Yesterday I measured my chest to place an order at www.moderntailor.com (a brilliant site, though this will be my first order), and I came in at 36 inches. Which got me thinking, what does suit size mean, really?

Last summer at the rental tux place, they tried to give me a 42 (I'm tall and they don't know what they're doing) and I laughed and asked for a 38, which is what I think of as my size...But what is 38? Until I measured myself yesterday, I was assuming a 38 suit means (approximately) made for a man with a 38 inch chest. Would properly long 36 suits fit better?


----------



## Jake Genezen (May 27, 2010)

Yes, it means nothing. One 38 may fit me, another may not. A 32 trouser may fit in the waist (though I'm a 34), and another may not. Likewise with a 34 trouser.

Regarding if a 36 long will fit you better, I don't know. I presume modern tailor will make the garment to _your _measurments, not what is 'deemed' a 38 or whatever.


----------



## Leighton (Nov 16, 2009)

It means its made for a man with a XX" circumference chest, when you've got at least a moderate amount of air in your lungs.

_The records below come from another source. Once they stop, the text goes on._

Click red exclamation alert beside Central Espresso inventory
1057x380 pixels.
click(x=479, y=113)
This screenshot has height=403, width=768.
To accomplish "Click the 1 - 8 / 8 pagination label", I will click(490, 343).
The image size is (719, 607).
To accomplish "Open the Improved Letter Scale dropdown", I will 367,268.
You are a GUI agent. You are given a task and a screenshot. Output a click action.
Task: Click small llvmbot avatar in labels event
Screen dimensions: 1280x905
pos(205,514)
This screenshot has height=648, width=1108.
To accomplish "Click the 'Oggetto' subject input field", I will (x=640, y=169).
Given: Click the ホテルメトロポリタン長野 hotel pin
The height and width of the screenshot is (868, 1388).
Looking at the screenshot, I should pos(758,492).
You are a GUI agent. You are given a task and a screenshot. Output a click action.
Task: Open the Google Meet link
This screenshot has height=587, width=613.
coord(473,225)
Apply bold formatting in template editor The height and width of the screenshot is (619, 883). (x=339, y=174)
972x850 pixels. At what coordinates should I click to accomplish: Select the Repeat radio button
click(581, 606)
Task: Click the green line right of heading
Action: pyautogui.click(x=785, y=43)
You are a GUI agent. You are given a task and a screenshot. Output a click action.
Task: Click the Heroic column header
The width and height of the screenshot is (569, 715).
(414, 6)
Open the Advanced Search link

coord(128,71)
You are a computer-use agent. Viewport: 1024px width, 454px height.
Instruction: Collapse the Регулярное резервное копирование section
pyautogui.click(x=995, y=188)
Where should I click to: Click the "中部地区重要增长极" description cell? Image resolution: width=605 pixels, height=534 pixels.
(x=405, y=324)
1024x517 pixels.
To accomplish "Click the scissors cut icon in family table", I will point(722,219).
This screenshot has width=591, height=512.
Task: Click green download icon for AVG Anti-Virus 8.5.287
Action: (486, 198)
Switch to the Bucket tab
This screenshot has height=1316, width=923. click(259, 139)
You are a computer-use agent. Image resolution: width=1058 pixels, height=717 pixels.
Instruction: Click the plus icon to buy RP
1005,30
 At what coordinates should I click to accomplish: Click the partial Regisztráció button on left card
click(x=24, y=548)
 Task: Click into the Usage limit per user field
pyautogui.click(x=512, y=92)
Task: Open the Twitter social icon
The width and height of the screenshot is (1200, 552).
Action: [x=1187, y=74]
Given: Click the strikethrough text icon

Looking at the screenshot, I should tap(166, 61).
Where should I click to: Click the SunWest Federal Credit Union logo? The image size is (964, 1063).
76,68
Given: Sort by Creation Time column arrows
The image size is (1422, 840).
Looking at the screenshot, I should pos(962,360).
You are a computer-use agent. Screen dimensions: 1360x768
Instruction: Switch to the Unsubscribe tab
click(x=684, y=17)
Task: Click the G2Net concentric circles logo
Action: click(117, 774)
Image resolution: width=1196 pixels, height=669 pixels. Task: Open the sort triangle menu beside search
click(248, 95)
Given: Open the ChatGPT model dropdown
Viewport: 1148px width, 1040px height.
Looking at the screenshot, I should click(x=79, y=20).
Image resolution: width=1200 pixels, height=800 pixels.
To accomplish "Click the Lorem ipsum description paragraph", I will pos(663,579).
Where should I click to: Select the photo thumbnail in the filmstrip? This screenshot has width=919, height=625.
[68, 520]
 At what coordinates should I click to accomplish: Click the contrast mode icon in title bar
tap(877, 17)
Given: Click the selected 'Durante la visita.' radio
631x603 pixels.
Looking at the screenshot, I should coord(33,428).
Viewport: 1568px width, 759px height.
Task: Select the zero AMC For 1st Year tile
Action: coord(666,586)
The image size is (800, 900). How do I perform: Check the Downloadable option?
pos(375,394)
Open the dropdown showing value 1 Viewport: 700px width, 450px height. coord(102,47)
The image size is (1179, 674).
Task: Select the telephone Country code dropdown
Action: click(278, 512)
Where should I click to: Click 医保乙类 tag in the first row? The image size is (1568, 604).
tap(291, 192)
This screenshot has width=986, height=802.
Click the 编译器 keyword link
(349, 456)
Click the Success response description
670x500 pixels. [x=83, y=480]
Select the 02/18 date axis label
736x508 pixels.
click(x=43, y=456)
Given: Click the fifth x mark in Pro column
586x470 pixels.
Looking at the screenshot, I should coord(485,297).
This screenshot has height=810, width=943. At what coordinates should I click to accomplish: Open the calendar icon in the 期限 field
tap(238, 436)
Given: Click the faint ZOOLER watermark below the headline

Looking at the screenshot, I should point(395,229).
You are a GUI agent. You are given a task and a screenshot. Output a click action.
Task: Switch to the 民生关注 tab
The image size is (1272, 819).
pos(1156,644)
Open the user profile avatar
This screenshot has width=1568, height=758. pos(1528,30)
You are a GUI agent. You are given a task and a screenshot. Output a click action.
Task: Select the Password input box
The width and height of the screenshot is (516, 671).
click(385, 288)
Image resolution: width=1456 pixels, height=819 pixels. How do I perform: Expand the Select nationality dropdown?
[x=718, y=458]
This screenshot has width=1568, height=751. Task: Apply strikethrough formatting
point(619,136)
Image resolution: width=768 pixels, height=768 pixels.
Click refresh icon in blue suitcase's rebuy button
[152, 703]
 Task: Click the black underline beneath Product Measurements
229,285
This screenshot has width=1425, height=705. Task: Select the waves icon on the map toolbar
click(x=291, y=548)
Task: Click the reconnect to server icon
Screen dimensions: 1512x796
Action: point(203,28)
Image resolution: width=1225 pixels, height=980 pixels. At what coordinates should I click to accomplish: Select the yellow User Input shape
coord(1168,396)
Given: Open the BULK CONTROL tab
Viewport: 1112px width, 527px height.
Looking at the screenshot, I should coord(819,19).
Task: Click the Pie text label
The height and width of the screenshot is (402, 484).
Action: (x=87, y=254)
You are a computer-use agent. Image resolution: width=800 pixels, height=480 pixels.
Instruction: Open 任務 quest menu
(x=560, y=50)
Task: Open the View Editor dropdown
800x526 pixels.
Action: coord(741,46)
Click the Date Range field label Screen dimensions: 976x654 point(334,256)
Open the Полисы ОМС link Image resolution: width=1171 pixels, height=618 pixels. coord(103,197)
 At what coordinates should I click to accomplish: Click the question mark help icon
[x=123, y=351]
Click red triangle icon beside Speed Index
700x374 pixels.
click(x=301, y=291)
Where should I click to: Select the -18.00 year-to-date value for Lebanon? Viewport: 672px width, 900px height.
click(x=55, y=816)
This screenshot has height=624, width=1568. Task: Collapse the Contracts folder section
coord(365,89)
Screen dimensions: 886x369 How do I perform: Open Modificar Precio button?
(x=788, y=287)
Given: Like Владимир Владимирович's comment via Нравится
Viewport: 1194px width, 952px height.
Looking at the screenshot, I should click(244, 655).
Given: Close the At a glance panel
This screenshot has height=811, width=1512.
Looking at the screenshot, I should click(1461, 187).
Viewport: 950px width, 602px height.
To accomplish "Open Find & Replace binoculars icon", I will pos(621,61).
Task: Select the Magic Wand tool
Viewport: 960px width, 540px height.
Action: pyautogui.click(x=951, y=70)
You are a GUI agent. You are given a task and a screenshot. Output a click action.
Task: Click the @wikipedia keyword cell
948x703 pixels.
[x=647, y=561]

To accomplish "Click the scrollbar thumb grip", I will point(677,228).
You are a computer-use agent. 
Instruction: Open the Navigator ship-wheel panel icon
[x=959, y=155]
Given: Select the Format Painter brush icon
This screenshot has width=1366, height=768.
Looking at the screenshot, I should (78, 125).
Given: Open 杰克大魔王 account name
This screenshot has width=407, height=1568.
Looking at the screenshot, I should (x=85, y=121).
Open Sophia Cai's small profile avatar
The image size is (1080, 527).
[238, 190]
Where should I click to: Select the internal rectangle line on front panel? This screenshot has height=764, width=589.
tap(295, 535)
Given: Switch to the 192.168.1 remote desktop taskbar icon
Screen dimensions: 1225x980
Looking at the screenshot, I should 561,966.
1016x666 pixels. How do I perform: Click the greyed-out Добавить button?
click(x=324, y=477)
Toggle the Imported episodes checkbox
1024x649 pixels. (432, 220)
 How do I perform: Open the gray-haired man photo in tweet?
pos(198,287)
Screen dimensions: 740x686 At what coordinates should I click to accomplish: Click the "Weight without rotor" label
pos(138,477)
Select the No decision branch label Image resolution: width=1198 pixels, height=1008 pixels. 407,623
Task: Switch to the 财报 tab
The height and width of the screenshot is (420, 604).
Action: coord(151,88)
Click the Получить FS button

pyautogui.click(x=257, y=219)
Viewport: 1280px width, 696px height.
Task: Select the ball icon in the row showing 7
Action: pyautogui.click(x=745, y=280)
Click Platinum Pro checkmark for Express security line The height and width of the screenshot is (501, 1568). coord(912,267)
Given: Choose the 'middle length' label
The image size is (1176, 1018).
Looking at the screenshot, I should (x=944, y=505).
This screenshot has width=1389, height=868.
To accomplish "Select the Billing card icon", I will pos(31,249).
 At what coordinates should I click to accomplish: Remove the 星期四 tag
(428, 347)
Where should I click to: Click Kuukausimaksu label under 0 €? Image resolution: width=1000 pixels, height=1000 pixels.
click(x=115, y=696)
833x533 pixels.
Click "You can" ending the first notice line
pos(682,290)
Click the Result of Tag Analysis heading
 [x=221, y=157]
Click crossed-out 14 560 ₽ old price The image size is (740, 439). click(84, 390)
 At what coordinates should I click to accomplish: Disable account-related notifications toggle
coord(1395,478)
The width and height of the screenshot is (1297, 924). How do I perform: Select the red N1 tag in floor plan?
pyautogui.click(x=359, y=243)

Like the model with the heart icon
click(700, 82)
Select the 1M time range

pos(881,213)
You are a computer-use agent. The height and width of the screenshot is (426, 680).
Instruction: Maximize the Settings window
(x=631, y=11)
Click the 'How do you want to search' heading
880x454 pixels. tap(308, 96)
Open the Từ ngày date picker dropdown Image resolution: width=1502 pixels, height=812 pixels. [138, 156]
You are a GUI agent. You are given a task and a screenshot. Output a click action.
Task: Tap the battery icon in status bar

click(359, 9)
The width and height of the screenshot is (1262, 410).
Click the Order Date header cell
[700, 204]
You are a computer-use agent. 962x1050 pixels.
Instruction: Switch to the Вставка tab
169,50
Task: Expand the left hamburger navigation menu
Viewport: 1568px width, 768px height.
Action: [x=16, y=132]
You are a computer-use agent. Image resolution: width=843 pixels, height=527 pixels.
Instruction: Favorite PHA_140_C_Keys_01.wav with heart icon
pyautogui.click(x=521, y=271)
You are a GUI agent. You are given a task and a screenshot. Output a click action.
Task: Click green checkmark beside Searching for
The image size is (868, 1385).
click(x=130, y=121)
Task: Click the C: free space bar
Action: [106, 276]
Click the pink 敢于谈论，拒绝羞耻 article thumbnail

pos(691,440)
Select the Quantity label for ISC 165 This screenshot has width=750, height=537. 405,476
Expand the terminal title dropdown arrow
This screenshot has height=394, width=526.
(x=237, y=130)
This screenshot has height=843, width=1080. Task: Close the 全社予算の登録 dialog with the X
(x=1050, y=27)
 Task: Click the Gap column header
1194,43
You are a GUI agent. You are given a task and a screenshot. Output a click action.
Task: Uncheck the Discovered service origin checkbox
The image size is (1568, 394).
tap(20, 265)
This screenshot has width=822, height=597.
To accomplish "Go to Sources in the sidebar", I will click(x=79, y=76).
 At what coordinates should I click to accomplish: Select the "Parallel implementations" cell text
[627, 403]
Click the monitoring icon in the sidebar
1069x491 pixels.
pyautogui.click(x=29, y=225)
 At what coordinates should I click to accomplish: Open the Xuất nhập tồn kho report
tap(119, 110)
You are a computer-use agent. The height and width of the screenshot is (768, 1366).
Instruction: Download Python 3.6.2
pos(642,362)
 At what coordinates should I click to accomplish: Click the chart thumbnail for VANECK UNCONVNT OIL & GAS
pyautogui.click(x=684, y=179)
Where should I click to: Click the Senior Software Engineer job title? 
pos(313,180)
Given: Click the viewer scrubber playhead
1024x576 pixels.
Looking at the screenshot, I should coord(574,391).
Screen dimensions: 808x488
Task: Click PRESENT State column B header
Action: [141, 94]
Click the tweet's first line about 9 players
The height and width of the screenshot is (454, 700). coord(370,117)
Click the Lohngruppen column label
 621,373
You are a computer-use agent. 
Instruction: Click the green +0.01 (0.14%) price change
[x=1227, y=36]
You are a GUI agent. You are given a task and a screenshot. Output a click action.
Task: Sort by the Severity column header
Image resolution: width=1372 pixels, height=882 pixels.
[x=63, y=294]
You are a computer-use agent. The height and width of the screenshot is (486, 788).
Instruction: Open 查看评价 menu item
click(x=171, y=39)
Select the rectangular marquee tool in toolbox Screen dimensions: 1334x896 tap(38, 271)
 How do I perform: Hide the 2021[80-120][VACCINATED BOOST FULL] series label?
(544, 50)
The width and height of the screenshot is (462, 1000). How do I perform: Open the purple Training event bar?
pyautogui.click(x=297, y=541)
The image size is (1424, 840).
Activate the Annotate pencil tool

Then, it goes haywire. Some suits are cut to be extremely thin, so the maker only gives you 1"-2" of breathing room. Others are made for portly men and give you 3-4" of breathing room. Short means the sleeves and bottom of the jacket are cut shorter, long means longer. But there is no universal starting point. Again, some makers want the jacket to be shorter than "normal" other want it to be longer due to fashion.

As for pants... Ugh, pants...


----------



## Andy (Aug 25, 2002)

Under *Tutorials* linked from the Home Page are educational articles. If you don't yet have a copy of the PDF version of *The Encyclopedia of Men's Clothes* (see below) just go to this Tutorial:

AndrewHarrisEBayMeasurement


----------



## Bookkeeper (Jul 7, 2010)

Thank you for the replies, gentlemen. You've answered my question exactly.


----------



## paul winston (Jun 3, 2006)

When I was learning the biz - 1960- there was a consistency to the fit in the menswear industry. Women knew that they were size "x" in one maker, size "y" in another maker and size"z" in yet another maker. If a man was a size 38Reg when he went into Brooks, he was also a 38Reg when he shopped at Chipp, Press, Stuart, Tripler, etc........ Those days are gone. It is now necessary to not only verify your size from shop to shop but from model to model within the same shop. In one of the few errors of "clothing" judgment I ever saw my father make, he said that the "designers" would never make it in menswear. He thought men were too smart to allow themselves to have clothing made obsolete over short periods by style change. He was wrong! The designers have became and are a force in the menswear indusrty. Much of the inconsistancy must be laid at their feet.


----------